Typical texture library (image source Benchmarq Project Services)
These authoring software programs use mapping algorithms, again standard or proprietary, to apply them to the surfaces, which fill the surface by assigning each pixel of the image to a 3D pixel of the surface. These are the so-called procedural textures.
From Textures to Renderings
To be usable, this mapping information must be supplemented by lightning information, describing the lighting characteristics of the object -- ambient, diffuse, specular light, and on -- its intensity, as well as the behavior of surfaces with respect to light -- absorption, refraction, reflection, transmission, and so on.
Reflective properties of materials determine their look (image source Cadnav)
It is the joint use of the base image with the mapping and lightning information, which constitutes the rendering, giving a realistic rendering of a 3D object, in a given light environment. So much information that it is necessary to retrieve, understand and translate, when we want to transfer a realistic 3D object from one system to another.
An OBJ file, converted to a 3DPDF file with CrossManager in which textures in the PDF file corresponds to those in the OBJ file (image source NASA)
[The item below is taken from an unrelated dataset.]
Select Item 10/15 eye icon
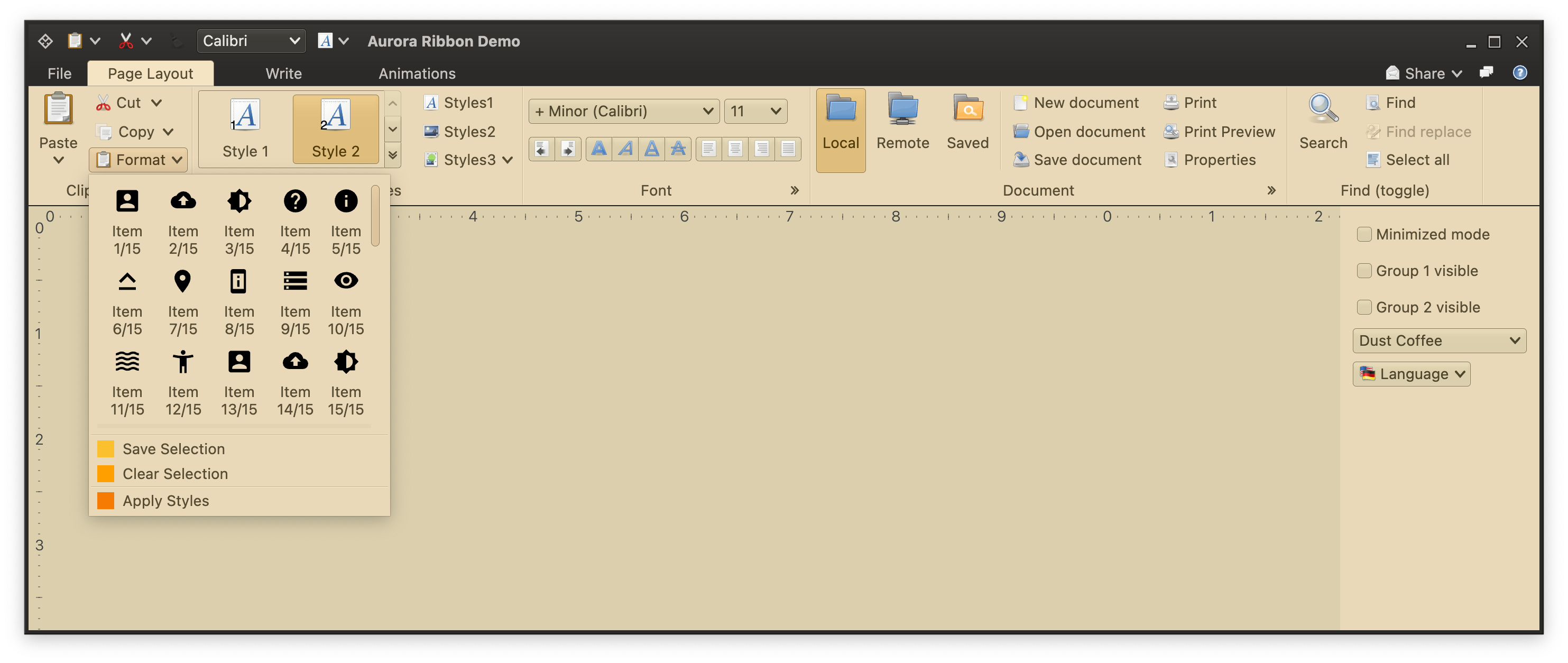 (346, 281)
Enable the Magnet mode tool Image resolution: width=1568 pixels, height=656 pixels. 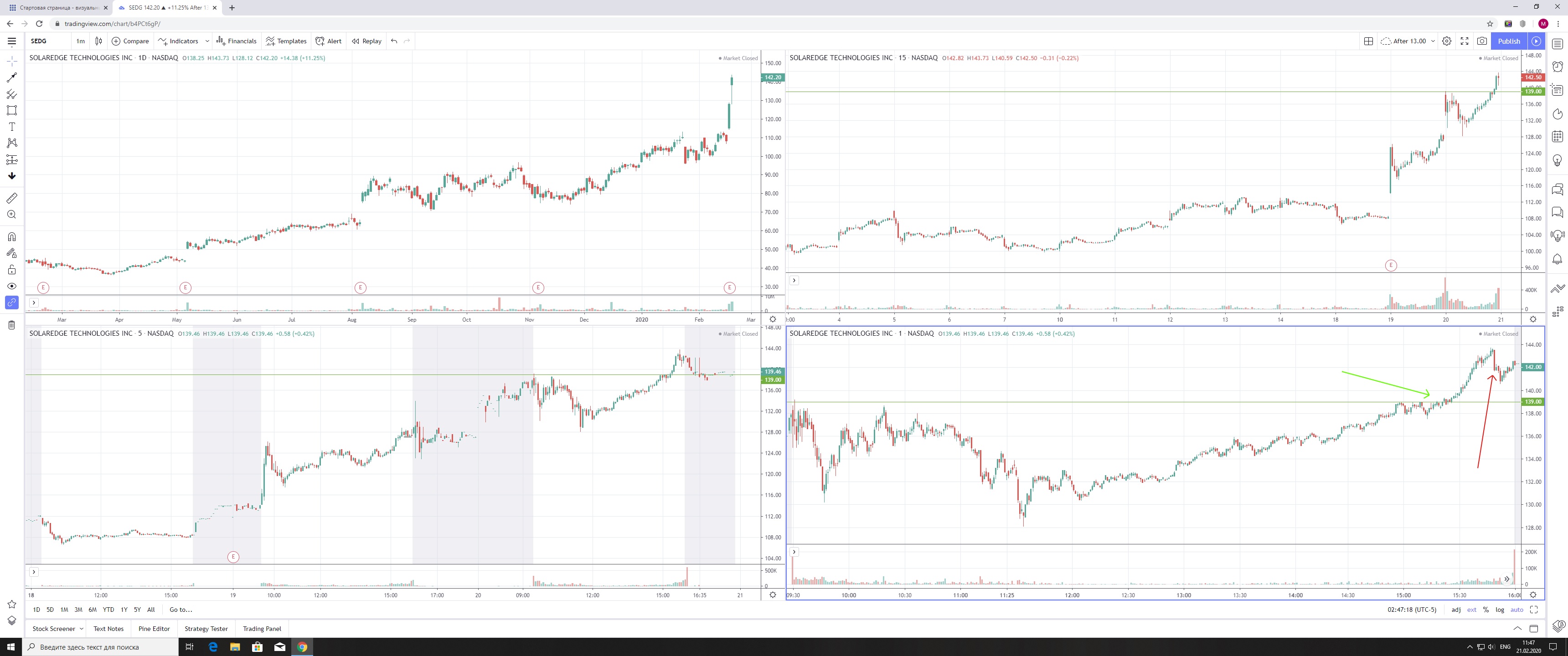tap(11, 237)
How Textures are Converted
When converting from one system to another, the 3D object is recovered, most often in the form of files in B-Rep or mesh formats, with the rendering information that will be applied to it (images, mapping, and lighting).
When converting the 3D object from one format to another, in addition to translating the geometry, it is necessary to calculate from the mapping information the coordinates of the texture on the mesh generated by the tessellation, to apply the image correctly on the 3D, then apply the lightning information to it to have a correct rendering of the object.
Mapping a 2D texture (using u,v coordinates) to a 3D model (image source CJump)
If the theory is simple, it is often more complicated in reality. The mapping algorithms used by the various authoring software are almost standard, but with very slight variations from one to another. We have therefore developed our own mapping algorithm, which makes it possible to avoid as much as possible any texture shifts during conversion, regardless of the authoring software, which seems to be perfectly suitable for users of our converters.
But we can also have textures whose format we don't know how to manage. Apart from the standard formats of external images, we can only give information about the presence of an image and the way to get there. In this case, if you want to generate a 3D PDF file, for example, (a format that needs to read the image and embed the associated pixel array) the textured rendering will not be available. On the other hand, for the supported image formats (jpeg, bmp, gif, tiff, png, tga), the 3DPDF will then benefit from the desired realistic rendering, which is very telling, even for occasional users of 3D software.
It will be understood that the conversion of 3D models from one system to another requires a perfect understanding of their geometry, but also of the textures that dress them, in order to make them as realistic as possible for easier interpretation.